Data for locating words and elements:
## Begin

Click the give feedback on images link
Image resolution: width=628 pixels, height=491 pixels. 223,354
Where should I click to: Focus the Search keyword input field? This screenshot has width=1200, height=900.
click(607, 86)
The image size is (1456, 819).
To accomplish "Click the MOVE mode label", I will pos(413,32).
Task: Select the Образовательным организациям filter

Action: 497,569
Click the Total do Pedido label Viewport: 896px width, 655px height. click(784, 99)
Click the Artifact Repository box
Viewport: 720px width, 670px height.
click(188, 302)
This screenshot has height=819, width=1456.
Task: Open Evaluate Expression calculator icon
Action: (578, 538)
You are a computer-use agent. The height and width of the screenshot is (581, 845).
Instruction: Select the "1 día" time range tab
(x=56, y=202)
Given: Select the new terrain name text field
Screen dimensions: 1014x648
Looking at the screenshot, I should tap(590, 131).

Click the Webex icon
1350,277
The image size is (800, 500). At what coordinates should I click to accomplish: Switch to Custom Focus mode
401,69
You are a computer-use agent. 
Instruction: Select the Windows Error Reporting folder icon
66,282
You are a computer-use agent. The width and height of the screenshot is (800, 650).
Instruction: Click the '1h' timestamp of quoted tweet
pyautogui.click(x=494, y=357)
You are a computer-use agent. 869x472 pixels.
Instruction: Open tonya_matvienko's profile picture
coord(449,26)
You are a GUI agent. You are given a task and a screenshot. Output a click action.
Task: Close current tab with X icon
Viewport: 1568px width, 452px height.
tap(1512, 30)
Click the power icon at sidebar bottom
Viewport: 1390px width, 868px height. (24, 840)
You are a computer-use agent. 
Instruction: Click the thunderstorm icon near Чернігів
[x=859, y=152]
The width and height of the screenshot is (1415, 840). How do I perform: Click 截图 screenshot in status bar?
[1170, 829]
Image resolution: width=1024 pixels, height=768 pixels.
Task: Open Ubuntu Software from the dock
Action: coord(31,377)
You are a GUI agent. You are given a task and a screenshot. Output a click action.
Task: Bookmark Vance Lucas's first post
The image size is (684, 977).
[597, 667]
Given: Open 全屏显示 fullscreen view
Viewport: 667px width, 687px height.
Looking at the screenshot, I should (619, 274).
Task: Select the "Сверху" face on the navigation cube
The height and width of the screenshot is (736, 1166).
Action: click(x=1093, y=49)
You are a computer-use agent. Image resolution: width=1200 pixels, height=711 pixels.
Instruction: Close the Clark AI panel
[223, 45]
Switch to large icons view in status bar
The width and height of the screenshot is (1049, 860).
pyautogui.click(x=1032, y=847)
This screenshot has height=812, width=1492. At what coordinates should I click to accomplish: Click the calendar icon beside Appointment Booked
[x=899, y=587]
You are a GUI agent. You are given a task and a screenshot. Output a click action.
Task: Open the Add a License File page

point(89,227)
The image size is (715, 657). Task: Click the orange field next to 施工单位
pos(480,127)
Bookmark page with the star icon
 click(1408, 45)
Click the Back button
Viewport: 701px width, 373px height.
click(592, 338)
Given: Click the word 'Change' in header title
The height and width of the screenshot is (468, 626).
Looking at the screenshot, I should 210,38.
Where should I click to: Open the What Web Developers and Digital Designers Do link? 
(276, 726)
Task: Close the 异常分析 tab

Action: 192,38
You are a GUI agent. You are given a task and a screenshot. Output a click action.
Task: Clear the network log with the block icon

## End

• [REQUIRED WORK]
Reproduce the data above with every occurrence of "Instruction" swapped for "Goal", leaving everything else unchanged.

• [SOLUTION FOR THIS EXERCISE]
Click the give feedback on images link
Image resolution: width=628 pixels, height=491 pixels. 223,354
Where should I click to: Focus the Search keyword input field? This screenshot has width=1200, height=900.
click(607, 86)
The image size is (1456, 819).
To accomplish "Click the MOVE mode label", I will pos(413,32).
Task: Select the Образовательным организациям filter

Action: 497,569
Click the Total do Pedido label Viewport: 896px width, 655px height. click(784, 99)
Click the Artifact Repository box
Viewport: 720px width, 670px height.
click(188, 302)
This screenshot has height=819, width=1456.
Task: Open Evaluate Expression calculator icon
Action: (578, 538)
You are a computer-use agent. The height and width of the screenshot is (581, 845).
Goal: Select the "1 día" time range tab
(x=56, y=202)
Given: Select the new terrain name text field
Screen dimensions: 1014x648
Looking at the screenshot, I should tap(590, 131).

Click the Webex icon
1350,277
The image size is (800, 500). At what coordinates should I click to accomplish: Switch to Custom Focus mode
401,69
You are a computer-use agent. 
Goal: Select the Windows Error Reporting folder icon
66,282
You are a computer-use agent. The width and height of the screenshot is (800, 650).
Goal: Click the '1h' timestamp of quoted tweet
pyautogui.click(x=494, y=357)
You are a computer-use agent. 869x472 pixels.
Goal: Open tonya_matvienko's profile picture
coord(449,26)
You are a GUI agent. You are given a task and a screenshot. Output a click action.
Task: Close current tab with X icon
Viewport: 1568px width, 452px height.
tap(1512, 30)
Click the power icon at sidebar bottom
Viewport: 1390px width, 868px height. (24, 840)
You are a computer-use agent. 
Goal: Click the thunderstorm icon near Чернігів
[x=859, y=152]
The width and height of the screenshot is (1415, 840). How do I perform: Click 截图 screenshot in status bar?
[1170, 829]
Image resolution: width=1024 pixels, height=768 pixels.
Task: Open Ubuntu Software from the dock
Action: coord(31,377)
You are a GUI agent. You are given a task and a screenshot. Output a click action.
Task: Bookmark Vance Lucas's first post
The image size is (684, 977).
[597, 667]
Given: Open 全屏显示 fullscreen view
Viewport: 667px width, 687px height.
Looking at the screenshot, I should (619, 274).
Task: Select the "Сверху" face on the navigation cube
The height and width of the screenshot is (736, 1166).
Action: click(x=1093, y=49)
You are a computer-use agent. Image resolution: width=1200 pixels, height=711 pixels.
Goal: Close the Clark AI panel
[223, 45]
Switch to large icons view in status bar
The width and height of the screenshot is (1049, 860).
pyautogui.click(x=1032, y=847)
This screenshot has height=812, width=1492. At what coordinates should I click to accomplish: Click the calendar icon beside Appointment Booked
[x=899, y=587]
You are a GUI agent. You are given a task and a screenshot. Output a click action.
Task: Open the Add a License File page

point(89,227)
The image size is (715, 657). Task: Click the orange field next to 施工单位
pos(480,127)
Bookmark page with the star icon
 click(1408, 45)
Click the Back button
Viewport: 701px width, 373px height.
click(592, 338)
Given: Click the word 'Change' in header title
The height and width of the screenshot is (468, 626).
Looking at the screenshot, I should 210,38.
Where should I click to: Open the What Web Developers and Digital Designers Do link? 
(276, 726)
Task: Close the 异常分析 tab

Action: 192,38
You are a GUI agent. You are given a task and a screenshot. Output a click action.
Task: Clear the network log with the block icon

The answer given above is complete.